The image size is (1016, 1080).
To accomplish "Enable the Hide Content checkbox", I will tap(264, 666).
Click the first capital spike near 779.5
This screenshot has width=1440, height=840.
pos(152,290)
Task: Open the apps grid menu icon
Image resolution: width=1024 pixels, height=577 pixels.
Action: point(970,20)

--

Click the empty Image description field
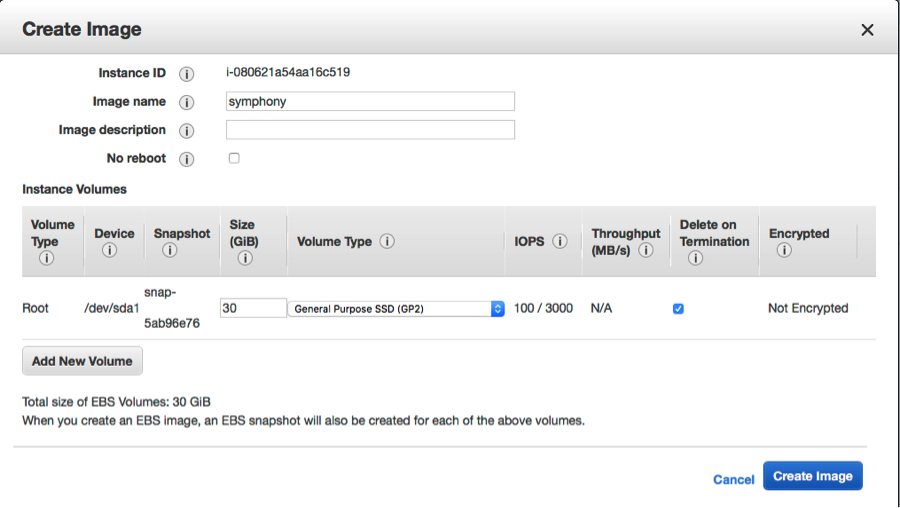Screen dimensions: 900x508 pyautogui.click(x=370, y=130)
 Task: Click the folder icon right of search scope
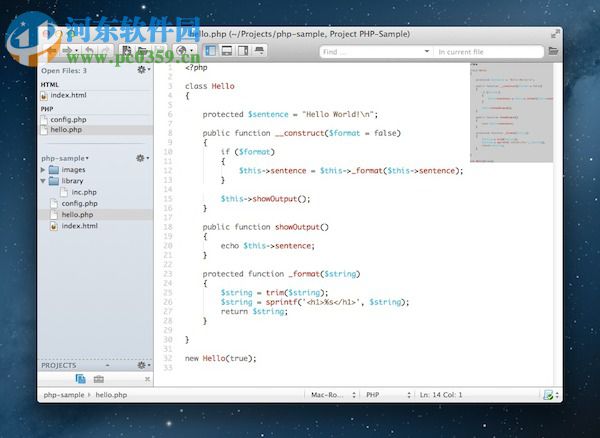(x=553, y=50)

[TRY IT]
Restate word for word the entries above from the line with "The image size is (1016, 1080)." through the line with "Task: Open the apps grid menu icon", inclusive, leaving out everything else.

[TASK RESPONSE]
The image size is (1016, 1080).
To accomplish "Enable the Hide Content checkbox", I will tap(264, 666).
Click the first capital spike near 779.5
This screenshot has width=1440, height=840.
pos(152,290)
Task: Open the apps grid menu icon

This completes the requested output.